La
présidence Mitterrand a été la période de la Ve République la
plus riche en désastres militaires après la fin de la guerre d’Algérie, au
Liban et en ex-Yougoslavie en particulier, mais aussi au Rwanda. Contrairement
aux deux engagements précédemment cités, aucun soldat français n’y est tombé au
combat, mais la bataille a été perdue sur un autre champ, celui de l’image, des
médias et des communications par clairement quelqu’un de plus fort que nous
dans ce domaine. Quand plus de vingt-cinq ans après les faits, des généraux français
sont encore obligés de s’expliquer sur ce qu’ils ont fait et les décisions
qu’ils ont prises, c’est que quelque chose n’a pas fonctionné auparavant
au-dessus d’eux, ne serait-ce que le courage d’assumer clairement tout ce qui a
été fait.
L’engagement
français au Rwanda a ainsi suscité de très loin le rapport nombre d’étoiles sur
un livre/nombre de soldats engagés le plus important de la Ve République.
Le général Dominique Delort vient apporter les siennes et une contribution très
intéressante au débat. Le général Delort a été le conseiller Afrique du chef
d’état-major des armées (CEMA), alors l’amiral Lanxade, de 1991 à 1994. Autrement
dit, il était le colonel qui suivait les dossiers, rédigeait des analyses pour
le CEMA, mais surtout participait avec les diplomates aux négociations
politiques et parfois devenait commandant des forces sur le terrain le temps
d’une crise.
C’est
donc un acteur et un témoin de première main sur ce dossier, avec cette
première limite, louable, de ne parler que ce qu’il connaît depuis l’état-major
des armées (EMA), dans un engagement qui était surtout géré à l’Élysée par le
président et un petit cercle de conseillers. Il agit donc et parle en soldat
discipliné qui ne questionne jamais le politique et s’applique à exécuter au
mieux les missions qu’on lui donne. La deuxième limite est que son rôle se
termine avec la fin de l’opération Noroit en décembre 1993 et qu’il est un
témoin beaucoup plus indirect des évènements de 1994, qu’il ne peut évidemment
pas ignorer.
Avant
même de parler du Rwanda, le témoignage du général Delort est intéressant déjà
dans sa description de l’infrastructure organisationnelle et intellectuelle qui
gère les opérations militaires françaises. En le lisant et avec un peu de recul,
ce qui frappe d’abord est l’extrême centralisation des décisions. Tout remonte
au président de la République jusqu’au moindre détail. C’est un effet des
institutions de Défense de la Ve République. Cela a d’énormes
avantages opérationnels, en particulier lorsqu’il faut s’engager très vite.

__Objectif__. Poursuivez le texte ci-dessus sur le témoignage du général Delort à propos de l'engagement français au Rwanda, en commençant juste après sa dernière phrase.

__Entrées de données__.

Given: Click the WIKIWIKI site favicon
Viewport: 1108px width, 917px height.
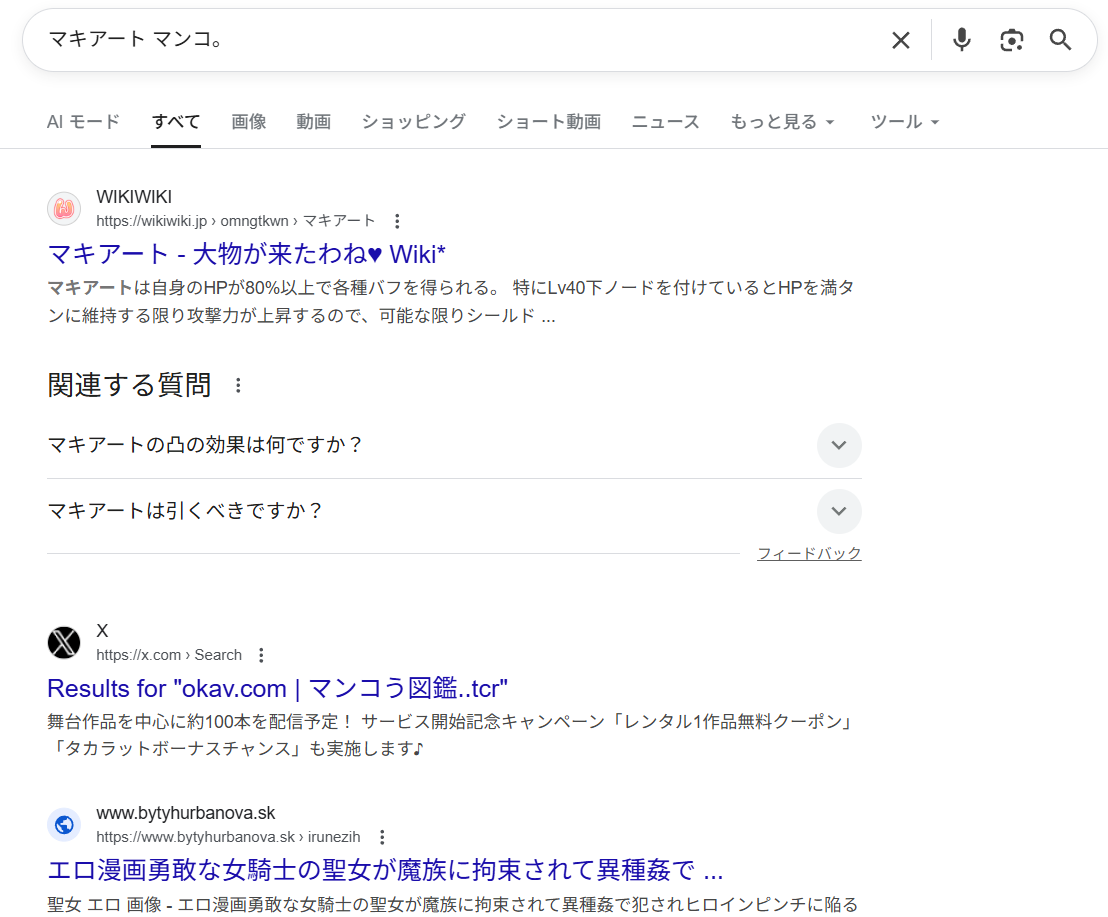Looking at the screenshot, I should coord(64,208).
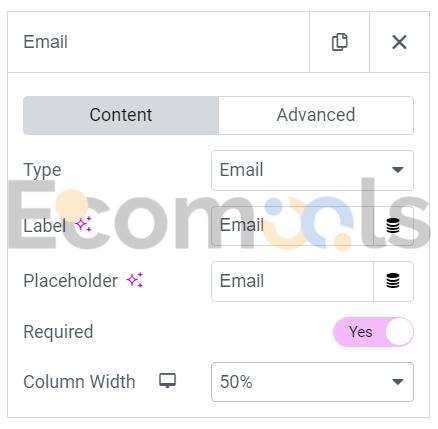Screen dimensions: 438x429
Task: Switch to the Advanced tab
Action: (316, 115)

__Résultat de l'exercice__.
Cela a aussi un certain nombre d’inconvénients et le premier d’entre eux est la
dépendance à la personnalité d’un seul homme. Un autre élément qui frappe et
qui vient croiser le premier est la grande diversité des sujets souvent
complexes à traiter. La France est la vice-championne du monde du nombre
d’opérations extérieures depuis 1945. En même temps que le dossier rwandais, il
faut traiter la guerre du Golfe, l’engagement en ex-Yougoslavie, au Cambodge,
en Somalie, au Tchad, etc. cela fait beaucoup pour peu de temps de cerveau
disponible, surtout quand ce cerveau est celui du président de la République
bien occupé par ailleurs.
Il
y a bien sûr autour de lui tout un écosystème de cellules de conseillers qui
gère l’information montante, avec ses qualités, qui tiennent à celles des
individus, et ses défauts bien connus de la sociologie des organisations. On
y trouve ainsi et bien sûr tous les modes habituels de rivalité-collaboration
entre chapelles, ici entre EMA, Mission de coopération, État-major particulier
du président, secrétariat général ou cellule Afrique de l’Élysée, sans parler
des ministères, mais aussi les filtrages de l’information en fonction de la
réaction possible du décideur ultime. En juin 1992, le général Delort décrit
ainsi sa surprise de voir disparaitre de son rapport le propos du chef
d’état-major des Forces armées rwandaises (FAR) sur sa crainte de grands
massacres interethniques, lorsque celui-ci est synthétisé au cabinet du Ministère de la Défense.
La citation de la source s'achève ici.